It’s perfectly natural to be afraid of failure or of coming off looking bad. Everybody has these fears from time to time. It’s unnatural, however, to be so plagued with worry that you feel like you can’t get a single thing done.
It can be helpful to write down each of your successes after they happen. Keep a success journal at your desk and fill it up with proud achievements and fond memories. When you feel incapable of anything and feel like you can’t do anything right, you can look over your list and remember what an awesome, capable person you are.
If you cannot tell when your responses stop being reasonable and start being ridiculous, try running it by someone whose sensibility you trust. They should be able to tell you if your worst case scenario is feasible or overthought.
Before you set out to do something new, you can even write down the best thing that can happen, or the best three things that can happen, so they are fresh in your mind when the time comes.
By only looking at the negative things that are distinct about yourself, you focus on them and neglect your positive qualities. If you have been hard on yourself for a long time, it can be difficult to think of anything worthwhile about yourself at first.
A helpful exercise to get you more comfortable with positive self-talk and to rein in your self-abuse is to tell yourself two sincerely nice things about yourself for every negative thing. They don’t have to be related. For example, if you burn your tongue because you didn’t wait long enough for your coffee to cool off and swear, “Idiot! That was a stupid move,” at yourself, you must then remind yourself, “But I do play tennis pretty well, and I have a great sense of humor. " It may seem odd, but you are shifting your attitude when you praise yourself.
Say a distant friend of yours from your music class approaches you and tells you they want to start a band, and they’d like you to join. Your automatic response might be “No way, I’ve never been in a band and you certainly don’t seem to know how to make a successful one – besides, I don’t think of myself as a musician and I don’t have time with classes and. . . " In this way of thinking, before anything has gone anywhere, you have already shut yourself down and denied any exploration into the potential of the idea. You could bond with that friend and their friends, get an interesting experience out of it, and have a new story to tell. Say yes and see where it leads you .
While having a few negative friends is perfectly fine, if you are surrounded by negativity, even if it is not directed at you, you are absorbing its effects. Even if your friend is pointing out the stupid looking hairstyle on someone else, if you happen to like that hairstyle, now you are feeling as though you were mistaken and losing confidence in your own opinion.

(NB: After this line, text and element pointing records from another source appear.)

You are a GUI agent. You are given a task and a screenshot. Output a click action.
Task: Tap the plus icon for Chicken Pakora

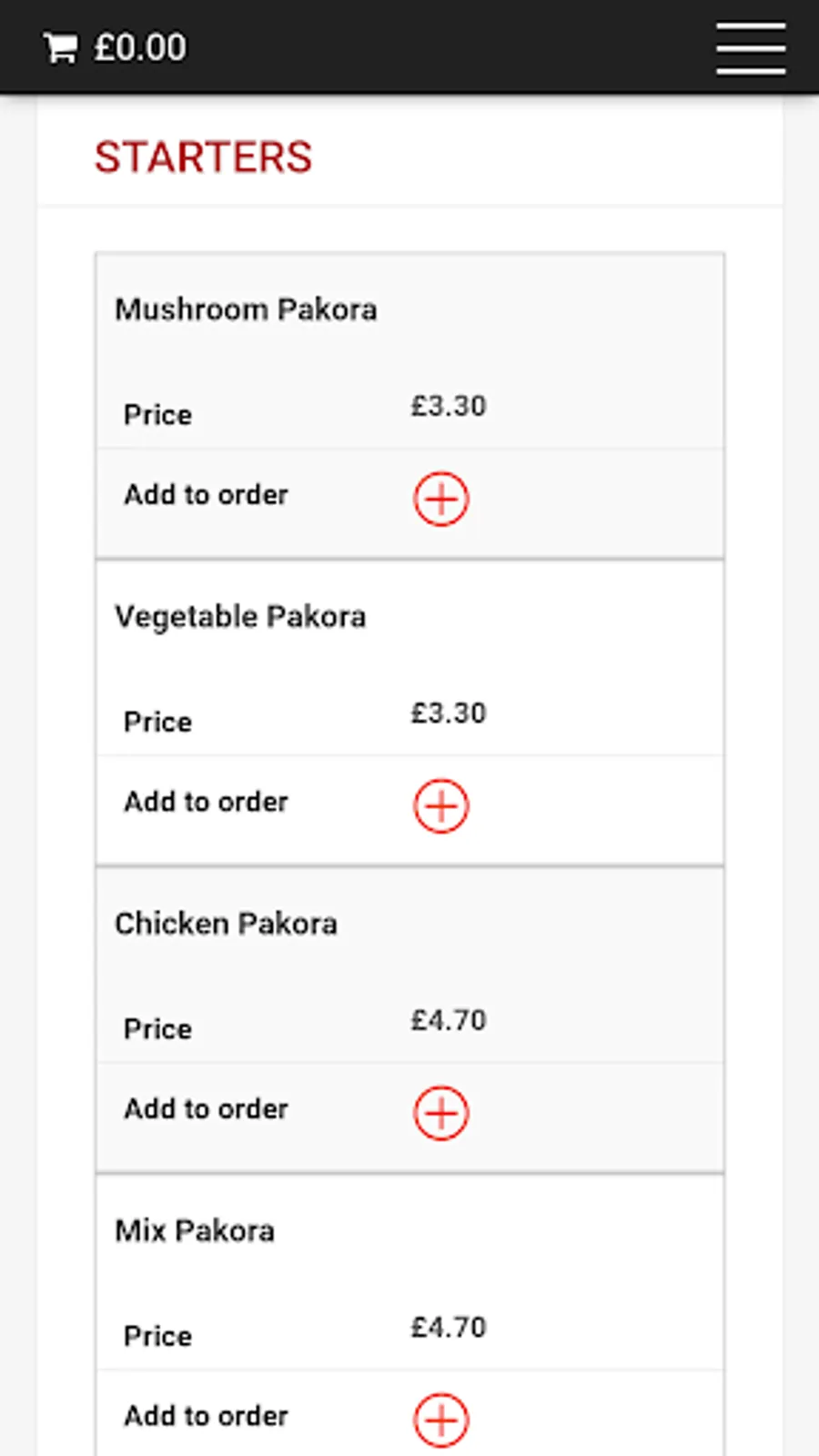pyautogui.click(x=441, y=1113)
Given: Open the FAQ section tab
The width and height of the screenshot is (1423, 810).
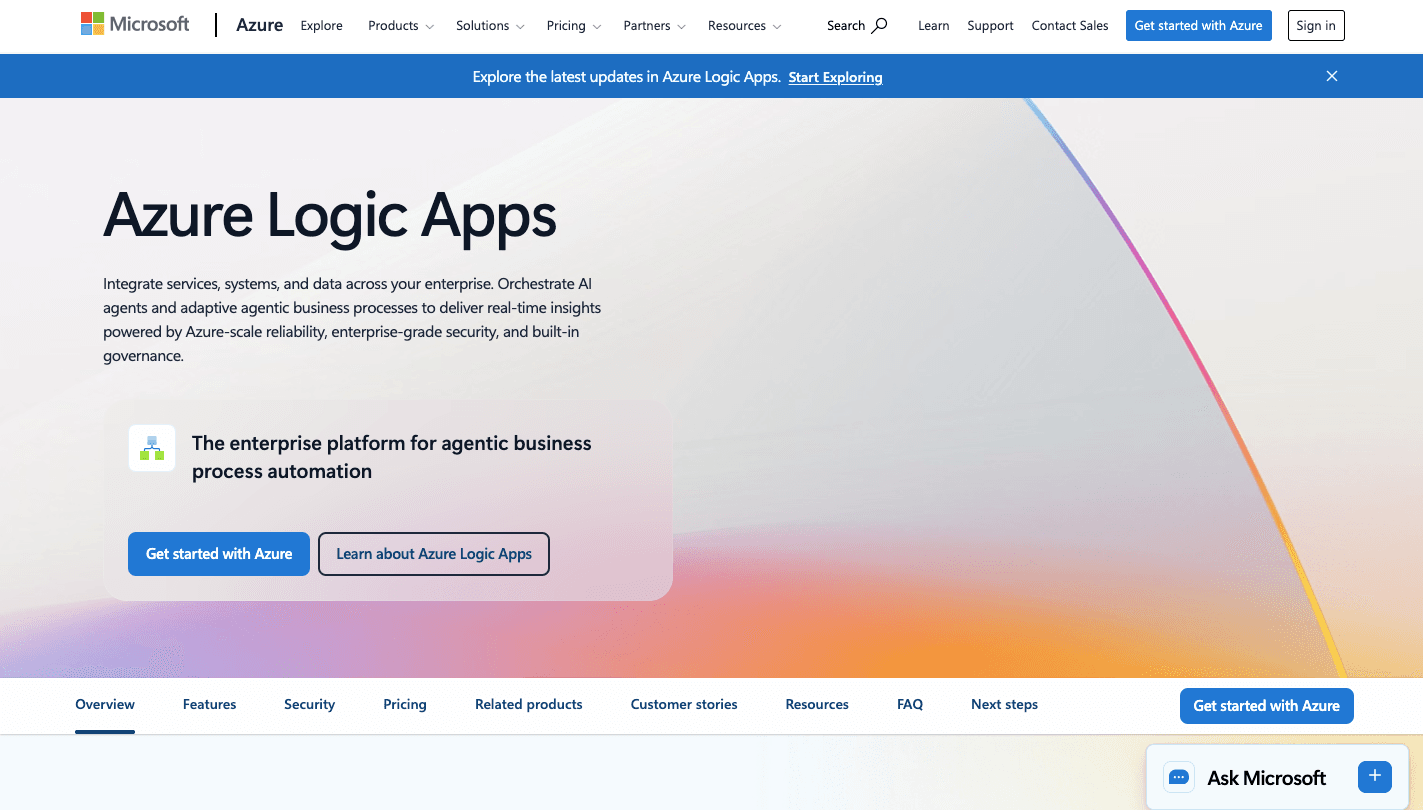Looking at the screenshot, I should pos(909,704).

If you find yourself condemning other’s failures or decisions, think about why you are doing so. If your initial thought is “because they’re wrong,” think a little harder. Why is it wrong? In what context? Is it your cultural background or how you were raised that makes you think so? Would someone from another country or cultural background feel the same way? Just because someone is doing something differently than you would or is living in a way you would not choose, it does not automatically make them wrong.

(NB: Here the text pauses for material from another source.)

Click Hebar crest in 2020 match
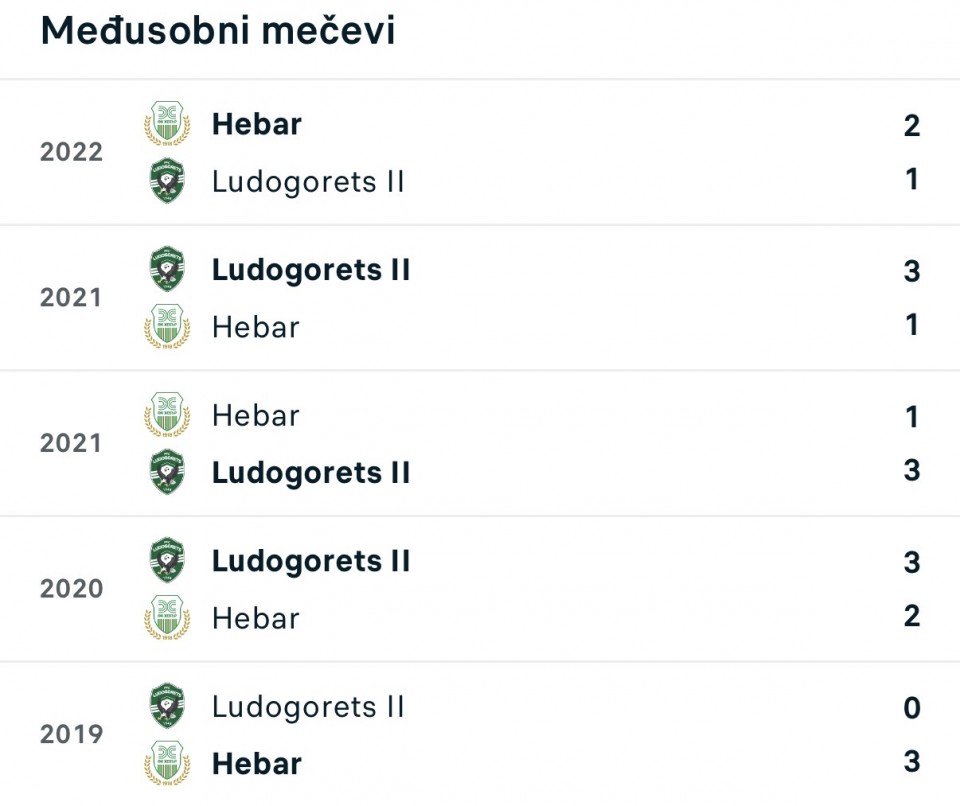 [166, 618]
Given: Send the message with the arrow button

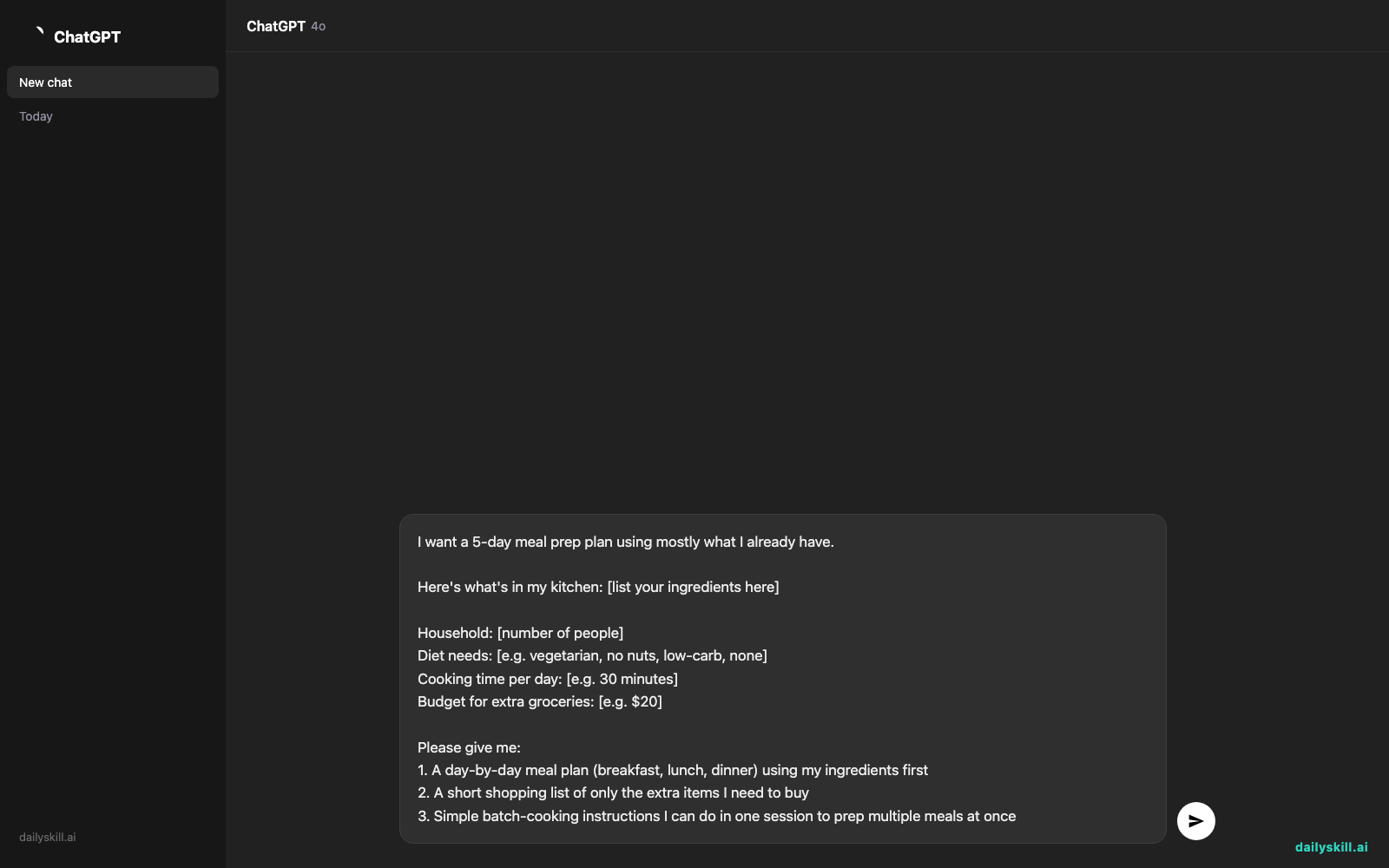Looking at the screenshot, I should [1195, 821].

If you’re self-conscious about your image, try going to a clothing store somewhere out of the norm and trying on a bunch of clothes that you know don’t suit your tastes. Laugh to yourself at your appearance in the mirror. You may actually find something that unexpectedly suits you. If not, you have your own familiar clothes which may seem a bit less ridiculous now. Just try new things as often as you can!
If you take action to improve the things you don’t like about yourself, you’ll be on your way to feeling more secure in no time. Nobody said it was easy to figure out what you want to change about yourself and then to go for it. But this is better than the alternative: forever bemoaning the things you don’t like about yourself without lifting a finger to do something about it.
If you try hard enough, you’ll always be able to find someone who is healthier, wealthier, and wiser than you are. But chances are, there are many people who wish they were more like you in some ways, too. The grass is always greener, and the person who you may think is perfect and has it all together may be wishing he or she were someone else.
Sometimes, talking something out is half the battle to solving it. You may be feeling worse because you’ve been bottling your insecurities up inside you.
To be clear, you shouldn’t aim to be the best soccer player on the field or the sharpest student in math class to impress other people. You should do it to make yourself proud.
This doesn’t mean that you should be super self-deprecating and laugh at your own expense all the time. But it does mean that you should treat yourself more lightly and with more forgiveness; if you laugh at yourself, people will feel more comfortable around you because they won’t be afraid of offending you all the time, and you’ll find that you feel more comfortable with yourself in return.
For example, if you’re going to a party, try to find out who will be there, what kind of things people will do there, what the dress code will be, etc, so that you feel like you have a better sense of what to expect. If you’re worried about giving a presentation, make sure you know how many people will be there, what the room will look like, who else will be presenting, and so on, so that there are less X factors for you to worry about.
Meditation can draw your focus away from insecurities and worries, leaving you with a sense of peace and calm.